The effects of two factors on the coalescence stability of protein containing, oil-in-water emulsions are studied: (1) protein adsorption on the drop surface and (2) drop size. The experiments are performed with β-lactoglobulin (BLG) solutions, with protein concentration spanning the range between 2 × 10-4 and 0.5 wt %. A combination of several experimental methods is applied: centrifugation for quantitative assessment of the emulsion stability, the Bradford method to determine protein adsorption, and the film trapping technique (FTT) to quantify the effect of drop size. An analysis of the conditions for coalescence in the cream during centrifugation is performed to interpret properly the experimental data.
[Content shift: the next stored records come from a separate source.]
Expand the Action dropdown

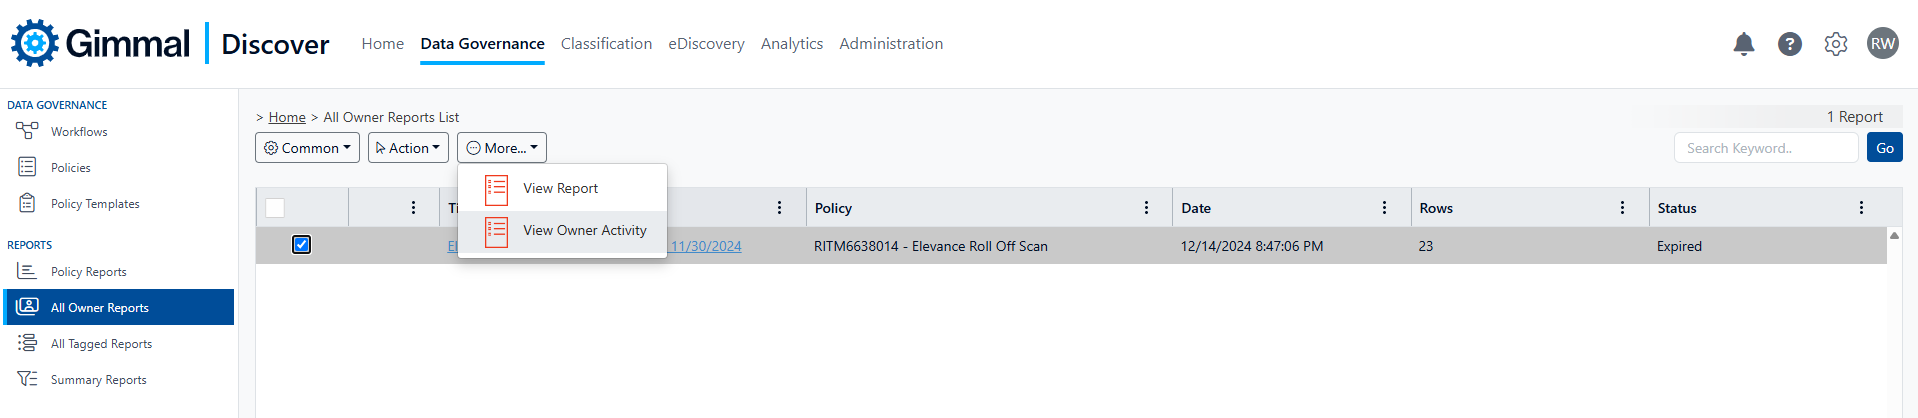point(408,148)
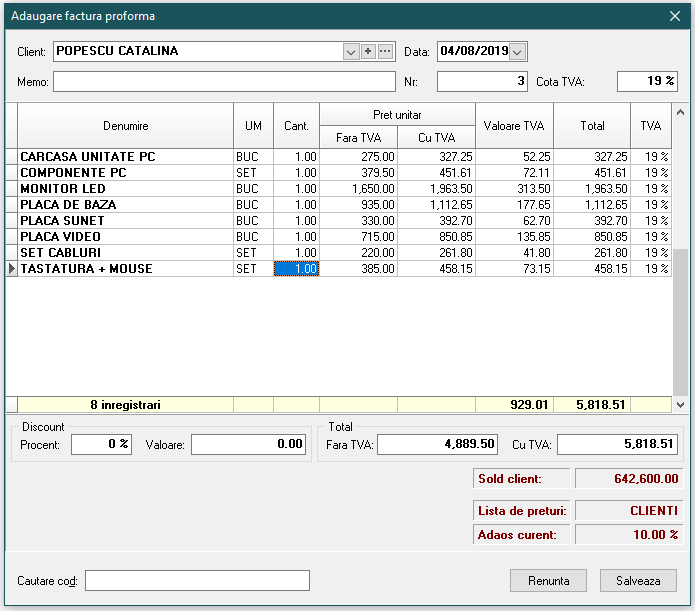The height and width of the screenshot is (611, 695).
Task: Click the Salveaza button
Action: click(x=638, y=580)
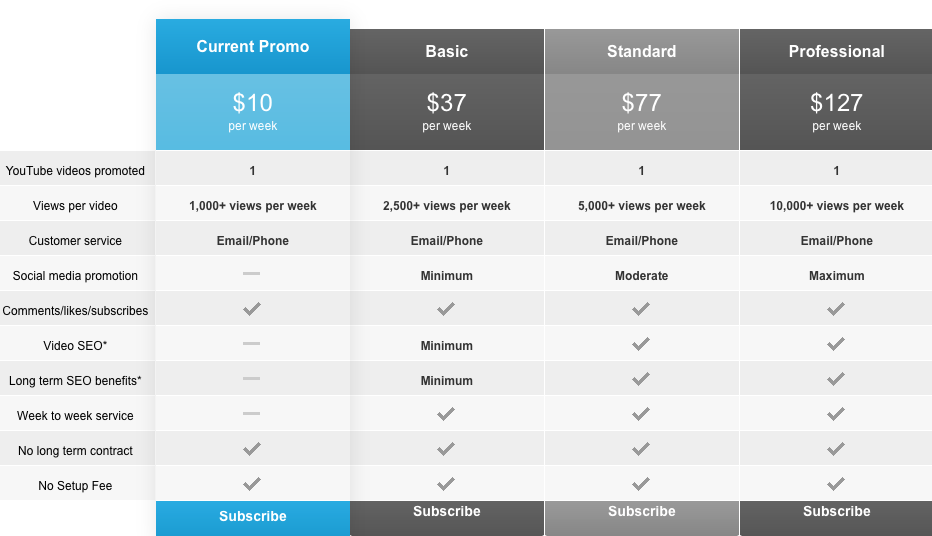Select the Basic plan header
The height and width of the screenshot is (536, 932).
(x=447, y=52)
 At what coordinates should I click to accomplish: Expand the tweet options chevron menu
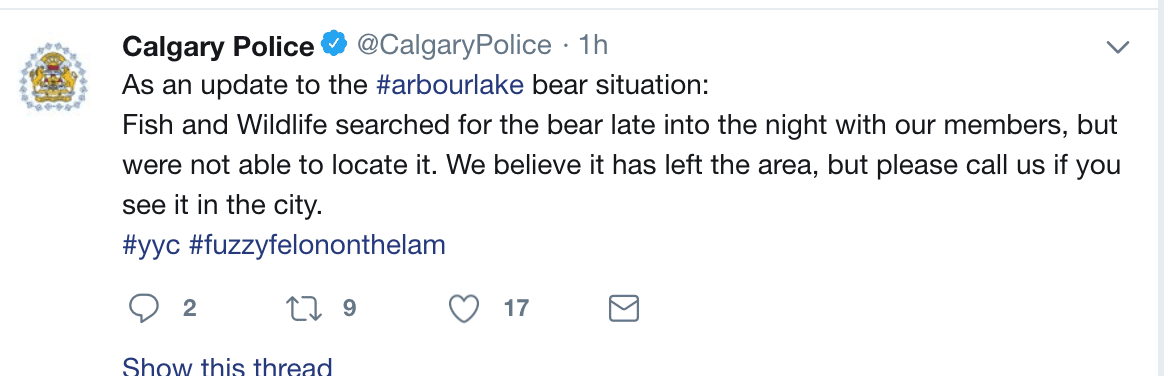coord(1117,48)
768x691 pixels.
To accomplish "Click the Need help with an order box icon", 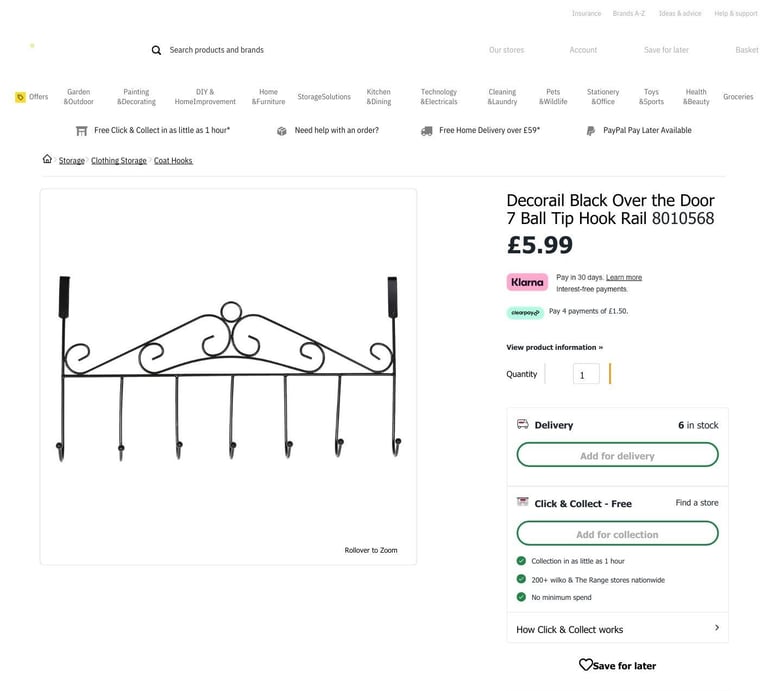I will (282, 131).
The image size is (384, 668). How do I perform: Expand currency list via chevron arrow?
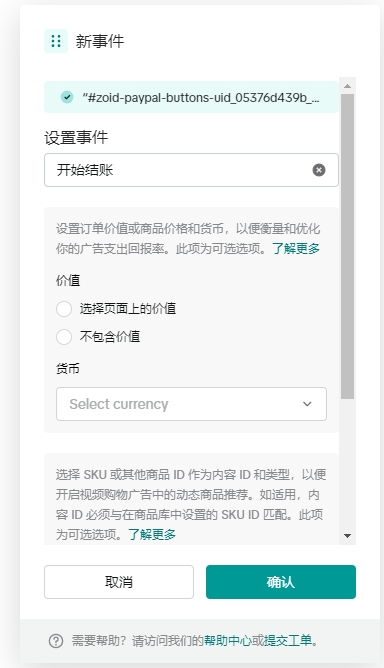pos(307,404)
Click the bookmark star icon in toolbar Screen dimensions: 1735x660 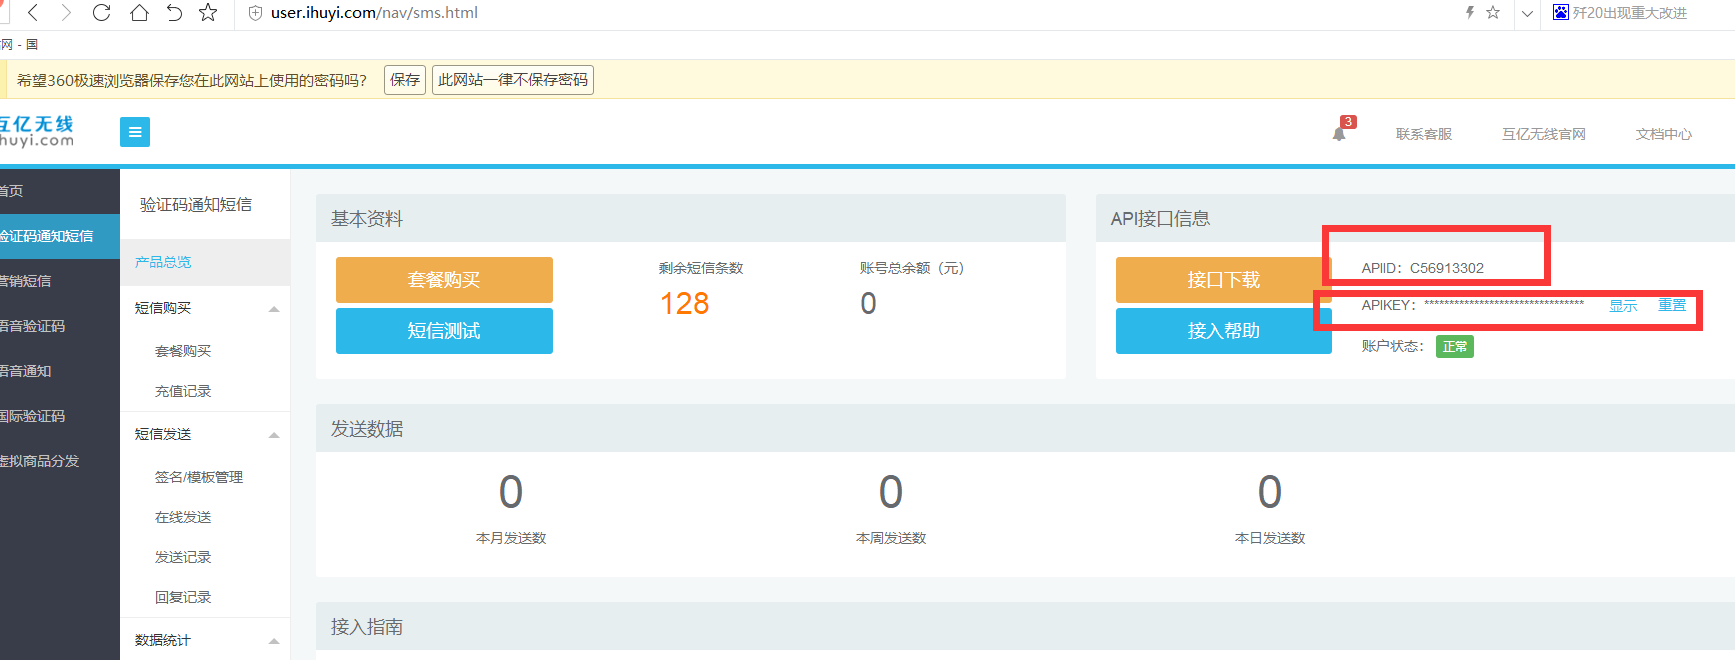click(208, 13)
The obtained results convincingly show the presence of a well-defined threshold value of the BLG adsorption, Γ* ≈ 1.55 mg/m2, which is required for obtaining stable emulsions: the emulsions are very unstable at Γ < Γ*, a stepwise increase of stability is observed at Γ ≈ Γ*, and a further, much slower increase is observed at Γ > Γ*. The value of Γ* is slightly lower than the one for a dense monolayer of adsorbed BLG molecules (ΓM ≈ 1.65 mg/m2). The experiments show that the emulsion stability strongly decreases with the increase of the drop size (at constant protein adsorption). A simple relation between the value of the critical pressure, P CR, which characterizes the coalescence barrier (measured by FTT or centrifugation) and the drop size, is found experimentally: 1/P CR is a linear function of the drop radius. The same relation has been found applicable to two other systems, as well (emulsions stabilized by whey protein concentrate and single oil drops stabilized by an anionic surfactant of low molecular mass). Thus, we have been able to separate the effects of the protein adsorption and the drop size from each other.